Artificial Intelligence 13 min read

MIT's Pichia-CLM model learns yeast DNA language, boosting protein yield up to 3‑fold

A MIT research team introduced Pichia-CLM, a GRU‑based language model trained on a 27 k‑pair Pichia pastoris dataset that optimizes codon usage, and demonstrated across six proteins that it consistently outperforms four commercial codon‑optimization tools, delivering up to a three‑fold increase in heterologous protein secretion.

HyperAI Super Neural

Mar 2, 2026

MIT's Pichia-CLM model learns yeast DNA language, boosting protein yield up to 3‑fold

A MIT research team proposed Pichia-CLM, a deep‑learning language model that treats yeast DNA as a language to improve codon optimization for the industrial host Komagataella phaffii (Pichia pastoris). The model was trained on approximately 27,000 amino‑acid–coding‑sequence pairs collected from two Pichia variants (CBS7435 and GS115) and additional genome annotations.

Dataset construction : The sequences were tokenized with <START>, <END> and <PAD> markers, split into training (80%) and test (20%) sets, and no explicit optimization objective was injected, allowing the model to learn the host’s natural expression preferences.

Model architecture : Pichia-CLM uses a GRU‑based encoder–decoder network. GRU was chosen over Transformer because, on the ~27 k‑sequence dataset, Transformers added unnecessary complexity while GRU achieved comparable performance with lower computational cost.

Training process : Early stopping was applied using a validation set (20% of training data). Hyper‑parameters such as amino‑acid embedding dimension, codon embedding dimension, encoder unit count, and decoder layer sizes were tuned via Bayesian optimization.

Experimental validation : Six proteins of varying complexity (hGH, hGCSF, VHH nanobody 3B2, engineered SARS‑CoV‑2 RBD variant, HSA, and Trastuzumab) were expressed in Pichia pastoris using constructs designed by Pichia‑CLM and by four commercial codon‑optimization tools (Azenta, IDT, GenScript, Thermo Fisher). Two metrics were used: BestTiter (number of proteins achieving highest titer) and Aggregated Score (sum of normalized titers). Pichia‑CLM achieved the highest titer for five of the six proteins and outperformed all commercial tools on both metrics, with up to a three‑fold increase for HSA and ~25% improvement for hGH and hGCSF.

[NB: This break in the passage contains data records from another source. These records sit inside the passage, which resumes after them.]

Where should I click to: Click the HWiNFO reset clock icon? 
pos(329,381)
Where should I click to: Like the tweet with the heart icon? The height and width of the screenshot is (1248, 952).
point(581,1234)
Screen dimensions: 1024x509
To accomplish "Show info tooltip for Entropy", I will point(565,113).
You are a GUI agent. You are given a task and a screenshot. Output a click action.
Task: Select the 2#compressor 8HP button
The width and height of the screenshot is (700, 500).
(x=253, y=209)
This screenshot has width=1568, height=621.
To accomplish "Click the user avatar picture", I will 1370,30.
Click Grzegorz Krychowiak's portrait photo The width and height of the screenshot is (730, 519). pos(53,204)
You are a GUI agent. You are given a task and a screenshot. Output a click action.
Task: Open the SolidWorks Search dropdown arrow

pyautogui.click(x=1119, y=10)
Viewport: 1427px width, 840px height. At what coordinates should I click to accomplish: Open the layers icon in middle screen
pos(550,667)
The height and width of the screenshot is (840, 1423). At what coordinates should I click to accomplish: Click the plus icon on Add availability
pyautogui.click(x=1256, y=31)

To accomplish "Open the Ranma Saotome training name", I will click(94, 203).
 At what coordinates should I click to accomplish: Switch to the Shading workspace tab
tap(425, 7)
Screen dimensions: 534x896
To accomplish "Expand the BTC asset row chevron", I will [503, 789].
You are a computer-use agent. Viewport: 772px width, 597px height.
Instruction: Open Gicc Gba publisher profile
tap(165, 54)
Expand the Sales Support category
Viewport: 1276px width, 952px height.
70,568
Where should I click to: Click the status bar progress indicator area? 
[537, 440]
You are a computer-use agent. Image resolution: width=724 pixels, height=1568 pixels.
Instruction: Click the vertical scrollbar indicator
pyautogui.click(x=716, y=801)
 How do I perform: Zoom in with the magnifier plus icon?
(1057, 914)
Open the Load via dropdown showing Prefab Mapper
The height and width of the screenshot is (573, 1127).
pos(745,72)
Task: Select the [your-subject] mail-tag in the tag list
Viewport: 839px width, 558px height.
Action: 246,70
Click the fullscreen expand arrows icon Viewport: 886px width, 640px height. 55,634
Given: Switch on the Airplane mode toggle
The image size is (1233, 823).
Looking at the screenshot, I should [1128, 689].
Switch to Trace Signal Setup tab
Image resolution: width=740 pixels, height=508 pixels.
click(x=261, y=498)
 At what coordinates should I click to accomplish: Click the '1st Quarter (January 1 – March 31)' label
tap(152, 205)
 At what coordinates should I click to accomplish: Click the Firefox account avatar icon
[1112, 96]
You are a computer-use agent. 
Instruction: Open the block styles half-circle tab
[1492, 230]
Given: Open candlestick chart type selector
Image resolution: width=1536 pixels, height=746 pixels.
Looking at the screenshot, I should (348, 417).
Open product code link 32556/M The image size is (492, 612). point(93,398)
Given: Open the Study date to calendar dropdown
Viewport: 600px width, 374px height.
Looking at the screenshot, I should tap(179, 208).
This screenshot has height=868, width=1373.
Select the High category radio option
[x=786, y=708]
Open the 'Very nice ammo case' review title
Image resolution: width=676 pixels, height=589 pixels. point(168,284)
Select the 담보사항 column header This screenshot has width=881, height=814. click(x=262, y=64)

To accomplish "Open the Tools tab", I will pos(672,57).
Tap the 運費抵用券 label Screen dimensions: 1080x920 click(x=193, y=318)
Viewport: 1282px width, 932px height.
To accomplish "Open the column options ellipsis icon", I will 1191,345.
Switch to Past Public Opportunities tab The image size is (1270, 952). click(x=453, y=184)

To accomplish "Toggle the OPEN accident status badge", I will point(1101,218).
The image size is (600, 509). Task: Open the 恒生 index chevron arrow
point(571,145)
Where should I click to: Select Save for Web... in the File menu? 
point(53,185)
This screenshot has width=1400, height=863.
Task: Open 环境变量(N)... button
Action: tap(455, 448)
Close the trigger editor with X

Sequence‑feature analysis : The study examined correlations between traditional codon‑usage‑bias (CUB) metrics and protein yield, finding weak and inconsistent relationships (e.g., maximum positive correlation of 0.43 for CFD on HSA). Pichia‑CLM‑designed constructs contained no predicted negative cis‑regulatory elements, whereas commercial designs frequently did (e.g., GenScript had 1 element in 3 of 6 proteins; Azenta and IDT had 3–4 elements in at least one protein). In a broader benchmark of 52 biotechnology‑related proteins, 75% of Pichia‑CLM sequences lacked negative elements, compared with higher incidences in commercial designs.

The authors conclude that Pichia‑CLM not only generates high‑yield constructs but also captures meaningful genetic sequence features, offering a robust, data‑driven alternative to traditional codon‑optimization methods.